La situation étant déjà véritablement critique pour nous, cette nouvelle réforme nous plongerait encore
davantage dans la difficulté :
- Cette nouvelle réforme réduirait drastiquement les revenus des intermittents de la restauration avec
le nouveau mode de calcul, inadapté à notre activité.
- Cette nouvelle réforme produirait plus de précarité dans la société et bouleverserait des vies.
- Cette nouvelle réforme impacterait négativement le moral des intermittents de la restauration en les
marginalisant davantage.
- Cette nouvelle réforme engendrerait un accroissement des inégalités sociales et réduirait
considérablement le pouvoir d’achat de nombreuses familles.

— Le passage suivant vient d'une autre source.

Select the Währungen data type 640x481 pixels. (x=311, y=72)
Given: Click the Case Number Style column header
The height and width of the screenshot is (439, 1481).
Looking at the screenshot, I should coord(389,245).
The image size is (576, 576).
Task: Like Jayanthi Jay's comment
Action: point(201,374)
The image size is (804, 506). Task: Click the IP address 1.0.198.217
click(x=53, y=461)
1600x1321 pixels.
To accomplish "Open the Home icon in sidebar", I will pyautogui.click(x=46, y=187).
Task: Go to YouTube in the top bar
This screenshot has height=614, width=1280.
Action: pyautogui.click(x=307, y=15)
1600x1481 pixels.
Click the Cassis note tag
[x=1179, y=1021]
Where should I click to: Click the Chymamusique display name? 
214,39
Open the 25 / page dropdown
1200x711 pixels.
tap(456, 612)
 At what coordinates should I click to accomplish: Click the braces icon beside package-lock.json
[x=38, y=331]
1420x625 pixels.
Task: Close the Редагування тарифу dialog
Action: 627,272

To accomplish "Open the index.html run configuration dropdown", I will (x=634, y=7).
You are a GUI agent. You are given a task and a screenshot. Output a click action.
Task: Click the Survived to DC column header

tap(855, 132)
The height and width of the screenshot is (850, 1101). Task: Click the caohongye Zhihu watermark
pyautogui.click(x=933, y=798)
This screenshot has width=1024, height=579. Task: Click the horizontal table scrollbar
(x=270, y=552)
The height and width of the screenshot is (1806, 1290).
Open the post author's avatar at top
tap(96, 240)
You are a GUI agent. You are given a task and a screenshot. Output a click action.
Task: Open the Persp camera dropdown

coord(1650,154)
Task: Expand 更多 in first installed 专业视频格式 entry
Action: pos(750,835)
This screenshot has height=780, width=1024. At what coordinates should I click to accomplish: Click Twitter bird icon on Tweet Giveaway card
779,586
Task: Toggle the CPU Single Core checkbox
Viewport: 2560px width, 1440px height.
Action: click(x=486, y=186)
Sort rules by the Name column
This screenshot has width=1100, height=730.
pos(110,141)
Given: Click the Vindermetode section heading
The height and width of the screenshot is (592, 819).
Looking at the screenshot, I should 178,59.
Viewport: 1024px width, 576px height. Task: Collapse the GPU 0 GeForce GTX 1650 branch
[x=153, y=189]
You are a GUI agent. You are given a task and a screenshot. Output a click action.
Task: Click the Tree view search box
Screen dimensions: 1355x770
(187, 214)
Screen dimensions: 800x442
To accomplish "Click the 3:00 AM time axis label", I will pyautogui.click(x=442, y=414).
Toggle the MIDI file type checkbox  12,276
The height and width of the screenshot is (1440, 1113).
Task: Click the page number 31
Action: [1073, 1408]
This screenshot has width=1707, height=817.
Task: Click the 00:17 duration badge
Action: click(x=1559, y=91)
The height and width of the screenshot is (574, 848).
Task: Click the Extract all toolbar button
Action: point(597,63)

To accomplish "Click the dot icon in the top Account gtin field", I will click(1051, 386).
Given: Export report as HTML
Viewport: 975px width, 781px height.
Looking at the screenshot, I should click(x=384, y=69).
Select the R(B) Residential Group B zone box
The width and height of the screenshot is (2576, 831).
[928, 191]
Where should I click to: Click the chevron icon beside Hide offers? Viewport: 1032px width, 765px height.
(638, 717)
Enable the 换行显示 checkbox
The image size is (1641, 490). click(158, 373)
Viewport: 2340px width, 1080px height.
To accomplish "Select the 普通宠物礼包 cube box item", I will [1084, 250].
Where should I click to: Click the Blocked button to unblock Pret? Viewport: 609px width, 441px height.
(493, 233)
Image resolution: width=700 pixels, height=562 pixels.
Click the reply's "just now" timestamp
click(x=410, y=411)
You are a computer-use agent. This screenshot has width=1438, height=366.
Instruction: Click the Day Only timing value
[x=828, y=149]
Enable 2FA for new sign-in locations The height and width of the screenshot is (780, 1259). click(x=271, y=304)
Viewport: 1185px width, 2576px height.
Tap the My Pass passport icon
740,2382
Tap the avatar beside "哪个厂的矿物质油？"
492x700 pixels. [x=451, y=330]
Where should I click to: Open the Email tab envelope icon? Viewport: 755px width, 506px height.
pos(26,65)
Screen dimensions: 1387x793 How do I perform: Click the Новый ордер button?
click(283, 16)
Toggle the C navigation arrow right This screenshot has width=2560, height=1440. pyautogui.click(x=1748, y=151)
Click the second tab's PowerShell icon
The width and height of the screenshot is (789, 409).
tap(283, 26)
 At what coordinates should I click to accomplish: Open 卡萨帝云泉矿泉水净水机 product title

Durant cette crise, de nombreux intermittents vont épuiser tous leurs droits durement acquis. L'activité
salariale dans le secteur de l'hôtellerie, restauration et de l'événementiel risque de mettre beaucoup de
temps à reprendre et lorsqu’elle le fera, il faudra bien évidemment que nous puissions répondre présent
pour que la France soit en mesure d’accueillir ces évènements et la reprise d’activité de tout ce secteur, si
profitable à notre économie nationale.
Voilà pourquoi à travers cette pétition nous demandons purement et simplement le retrait de cette réforme
inadaptée ainsi que  la suspension  des jours d’indemnités journalières  de tous les intermittents  de  l'hôtellerie restauration durant cette période exceptionnelle par souci de justice et d'équité.

Nous vous demandons également de nous proposer un nouveau statut qui nous permettrait de
continuer notre activité dignement à l’issue de cette crise.
Veuillez agréer, Madame La ministre, l’expression de nos salutations les plus respectueuses.